— Exercise goal —
Every line below that holds "account" must be copied.
--- Exercise inputs Enclosed Below ---
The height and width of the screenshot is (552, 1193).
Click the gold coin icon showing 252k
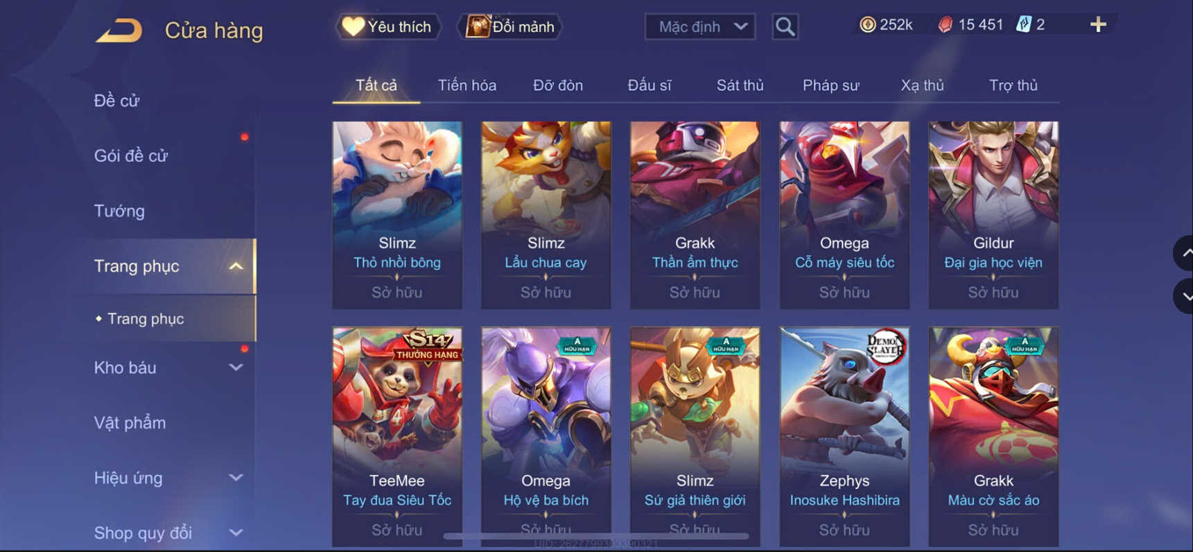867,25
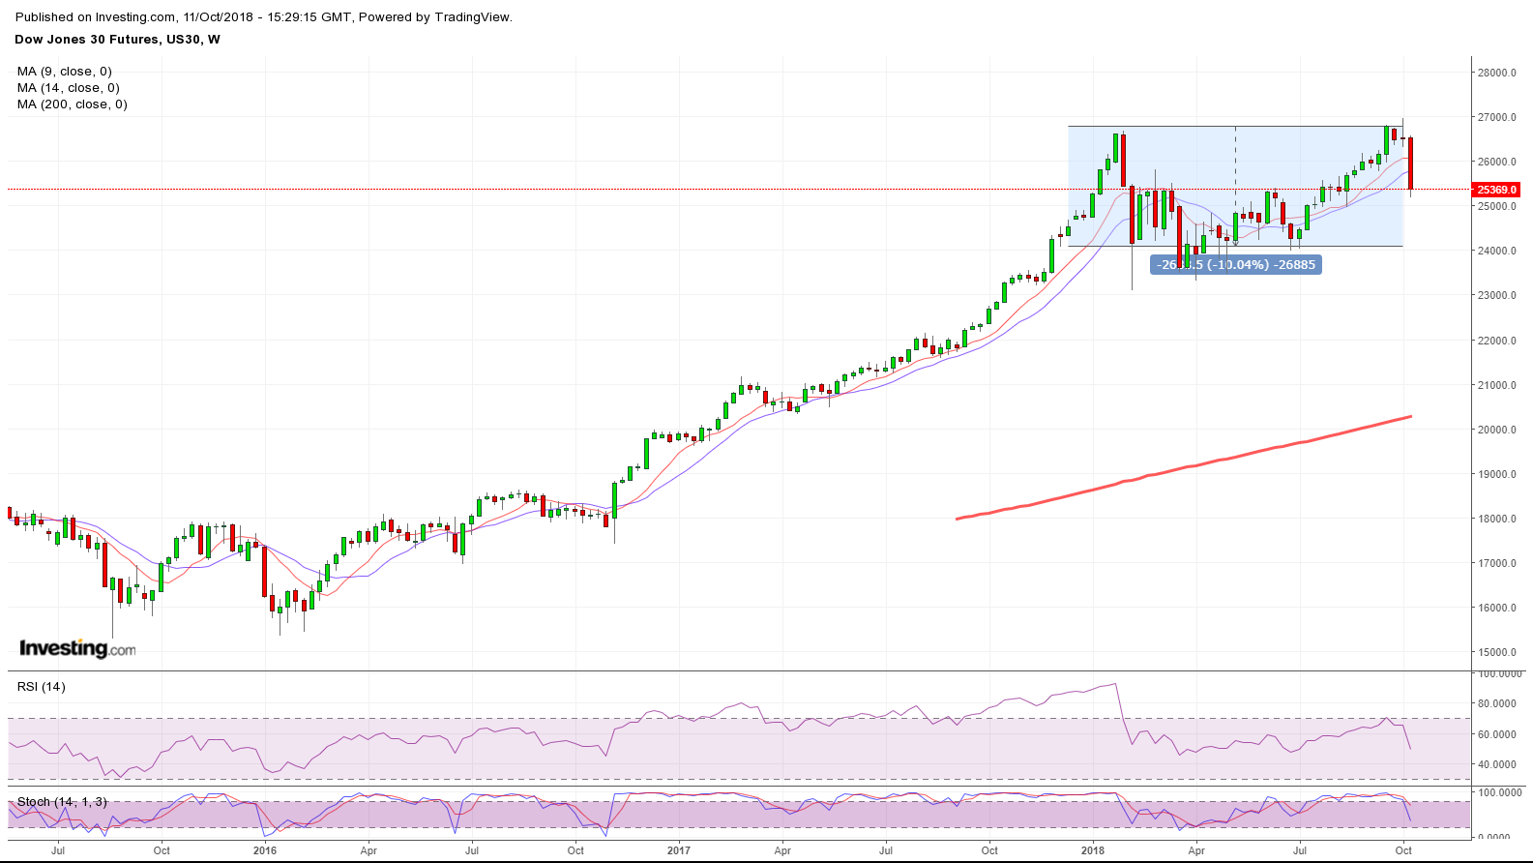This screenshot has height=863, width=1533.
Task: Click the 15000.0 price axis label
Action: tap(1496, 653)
--- End of Enclosed Exercise inputs ---
--- Exercise inputs Enclosed Below ---
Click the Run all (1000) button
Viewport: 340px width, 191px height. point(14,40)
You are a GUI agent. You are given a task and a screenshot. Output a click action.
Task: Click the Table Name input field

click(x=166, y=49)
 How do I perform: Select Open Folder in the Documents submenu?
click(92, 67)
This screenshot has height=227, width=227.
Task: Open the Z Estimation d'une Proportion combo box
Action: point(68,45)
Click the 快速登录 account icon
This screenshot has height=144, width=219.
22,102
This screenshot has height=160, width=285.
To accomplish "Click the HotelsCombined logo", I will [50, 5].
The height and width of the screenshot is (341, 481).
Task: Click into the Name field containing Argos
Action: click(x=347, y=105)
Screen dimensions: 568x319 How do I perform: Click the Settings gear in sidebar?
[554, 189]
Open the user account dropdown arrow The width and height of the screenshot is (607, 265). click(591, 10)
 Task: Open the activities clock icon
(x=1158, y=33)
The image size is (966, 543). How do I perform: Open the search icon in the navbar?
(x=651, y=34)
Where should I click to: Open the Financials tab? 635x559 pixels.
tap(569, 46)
--- End of Enclosed Exercise inputs ---
--- Exercise inputs Enclosed Below ---
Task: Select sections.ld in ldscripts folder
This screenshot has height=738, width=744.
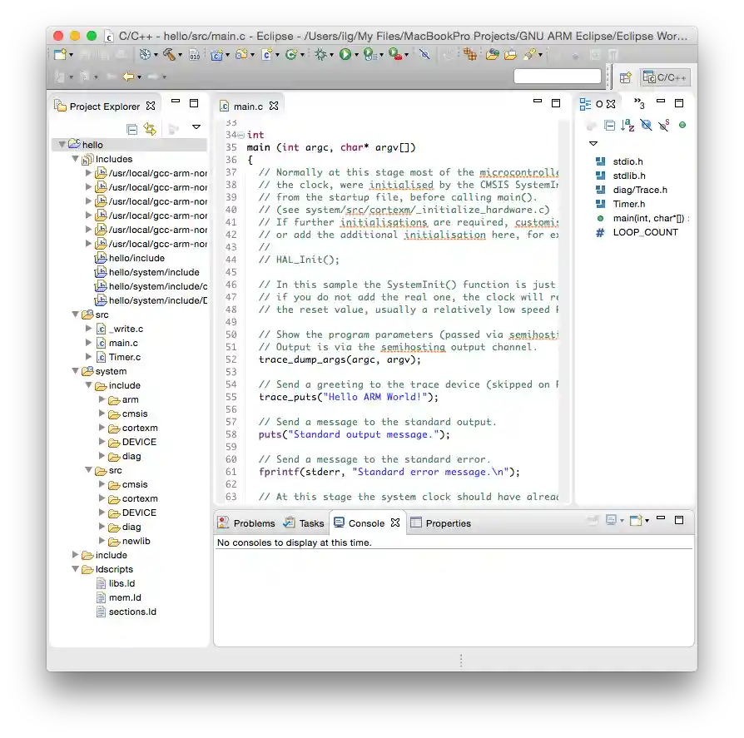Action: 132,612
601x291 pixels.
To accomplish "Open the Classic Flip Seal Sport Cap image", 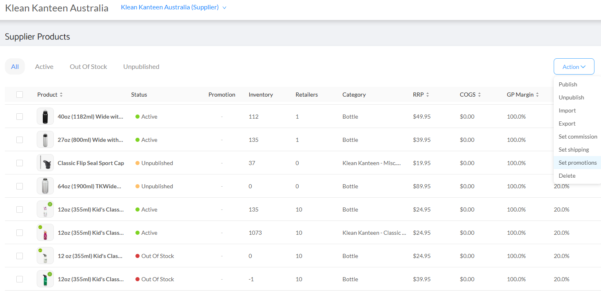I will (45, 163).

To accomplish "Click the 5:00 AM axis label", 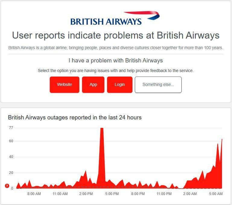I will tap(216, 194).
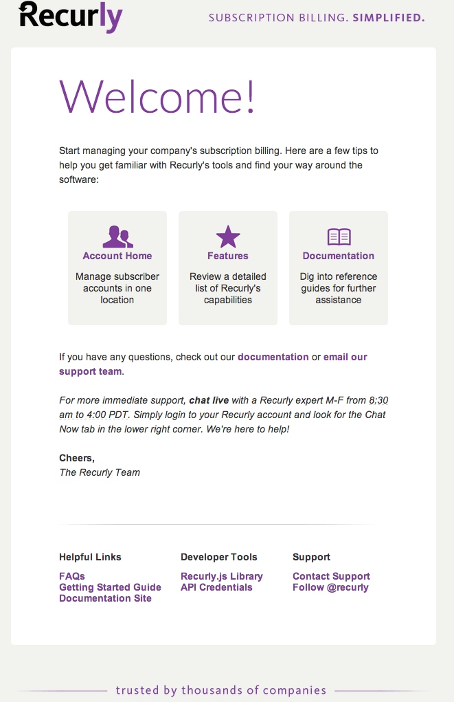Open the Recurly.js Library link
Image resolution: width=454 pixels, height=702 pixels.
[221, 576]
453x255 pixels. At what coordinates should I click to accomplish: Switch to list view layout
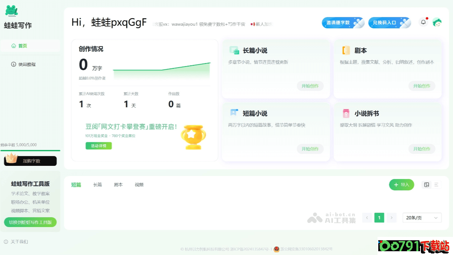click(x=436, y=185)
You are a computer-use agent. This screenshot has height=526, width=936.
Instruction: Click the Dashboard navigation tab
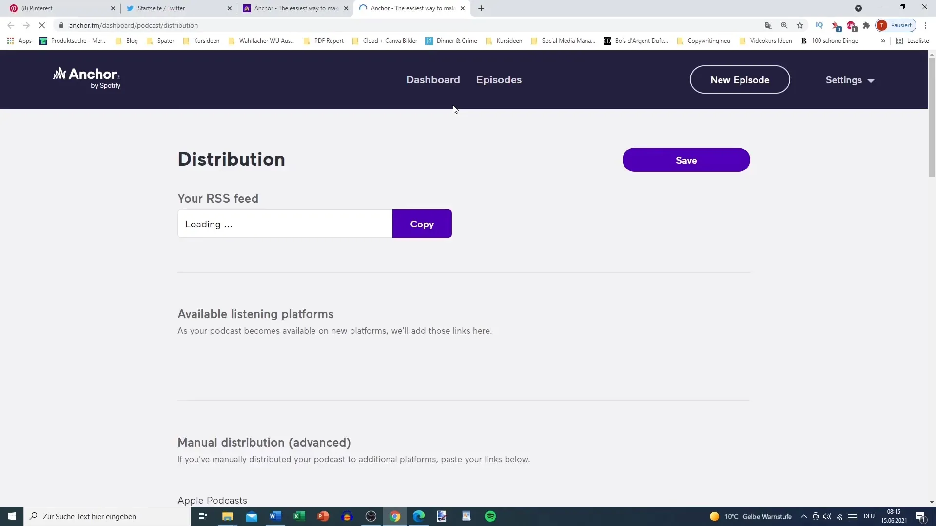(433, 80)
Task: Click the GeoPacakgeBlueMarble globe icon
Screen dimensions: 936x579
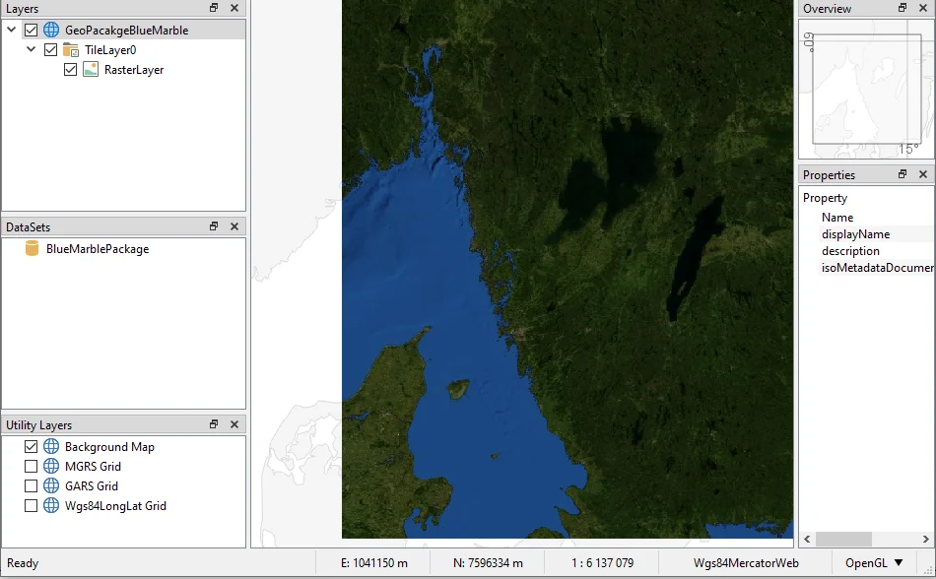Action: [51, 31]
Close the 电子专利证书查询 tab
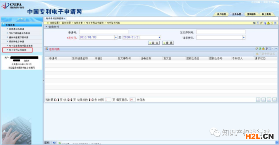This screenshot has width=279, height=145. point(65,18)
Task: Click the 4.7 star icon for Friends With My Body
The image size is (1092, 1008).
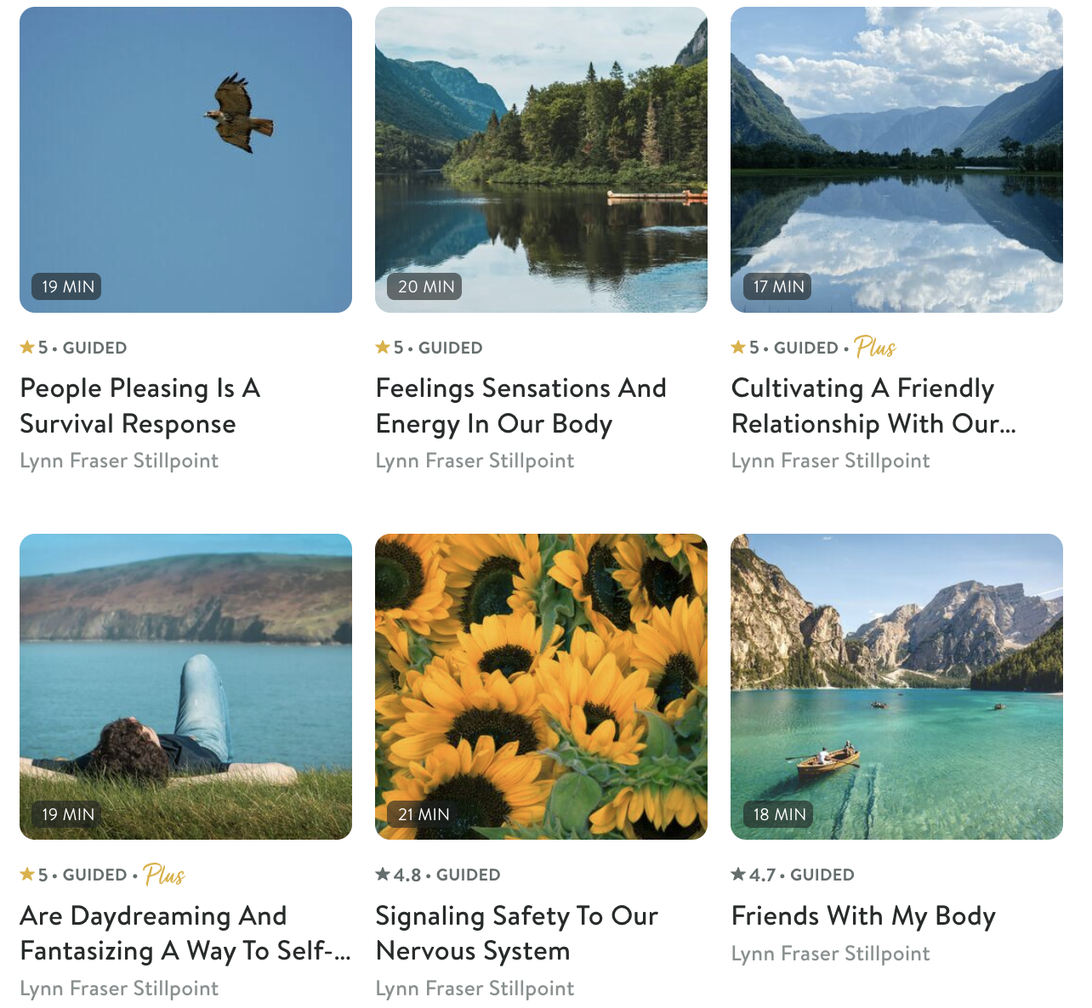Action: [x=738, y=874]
--- End of Enclosed Exercise inputs ---
— Task response —
Click the 快速登录 account icon
Open the user account dropdown arrow The width and height of the screenshot is (607, 265). click(591, 10)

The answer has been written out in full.